This lesson provides an overview of ALT 2: Analytics.
You'll learn about the task, review relevant skills from previous modules, explore analytics applications across disciplines, brainstorm hypotheses, form teams, and reflect on societal impacts.
ALT 2 focuses on analytics, where you'll develop an artefact that processes data to inform decision-making. For example, you might analyse environmental data to predict trends or examine sports statistics to improve performance strategies.
Before starting ALT 2, review data processing skills from previous modules. This will help you apply them to analytics.
From Python Basics: You learned about variables, data types (like lists and dictionaries), control structures (loops and conditionals), and functions. For example, using lists to store data and loops to process it.
Summary: Lists can hold datasets, e.g., scores = [85, 92, 78]
. Functions like def calculate_mean(data):
can compute averages.
From Python Projects: Projects like the Step Counter or Reaction Time Tester involved collecting and analysing data, such as averaging reaction times.
Summary: You used modules to handle data input/output.
From Advanced Algorithms: You covered sorting (bubble sort, quicksort) and searching (linear, binary), plus efficiency.
Summary: Sorting algorithms can organise data for efficient analysis, e.g., using quicksort to prepare a dataset for median calculation.
In ALT 2, you'll create an analytics artefact that processes data, applies algorithms, and visualises results to support decisions. It must include calculating frequency, mean, median, and mode; structuring raw data; graphical representation; and interpreting data.
Analytics applies across disciplines:
Follow stages: Gather data, process with algorithms, visualise, and interpret.
ALTs are team-based, allowing you to collaborate and leverage diverse skills for a stronger analytics artefact. Forming teams of 2-4 students helps in sharing ideas, dividing tasks, and learning from each other, aligning with practices like collaborating and assigning roles in computing tasks.
Instructions:
Brainstorm ideas for your analytics artefact. Spend 20-30 minutes on this activity, focusing on interdisciplinary hypotheses. This step will help you generate creative, feasible ideas that align with the task requirements, such as processing data to inform decisions across various fields.
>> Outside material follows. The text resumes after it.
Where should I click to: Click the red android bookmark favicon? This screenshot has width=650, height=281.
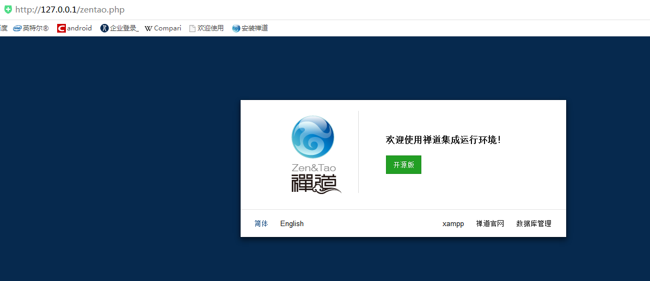[61, 28]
Step 1: Choose a discipline (e.g., environment, sports, sociology, or economics) and form a clear, testable hypothesis. For example, 'Average daily exercise increases student concentration scores' or 'Social media usage patterns correlate with mental health indicators in teenagers'.
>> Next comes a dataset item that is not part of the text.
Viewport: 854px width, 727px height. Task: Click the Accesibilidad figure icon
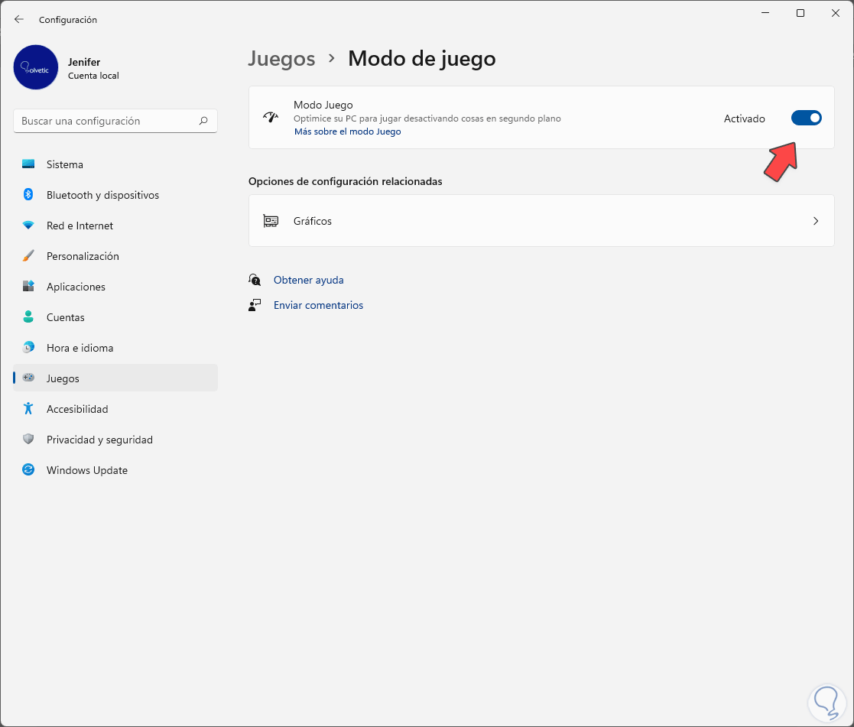click(28, 409)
Step 2: List the data needed to test your hypothesis (e.g., exercise logs, test scores, or social media engagement metrics) and identify relevant algorithms (e.g., mean for averages, sorting for median, or frequency counts for mode). Think about where you might source this data, such as public datasets or simple surveys.
Step 3: Sketch a simple diagram or pseudocode to outline your approach. For instance, draw a flowchart showing data input, processing, and output, or write pseudocode. This will help visualise how your artefact will function.
Step 4: Consider the tools you'll use (e.g., Python with libraries like matplotlib for graphs or pandas for data handling) and potential challenges, such as cleaning inconsistent data or ensuring ethical data usage. Also, think about how your artefact will visualise results, like using bar charts to show trends.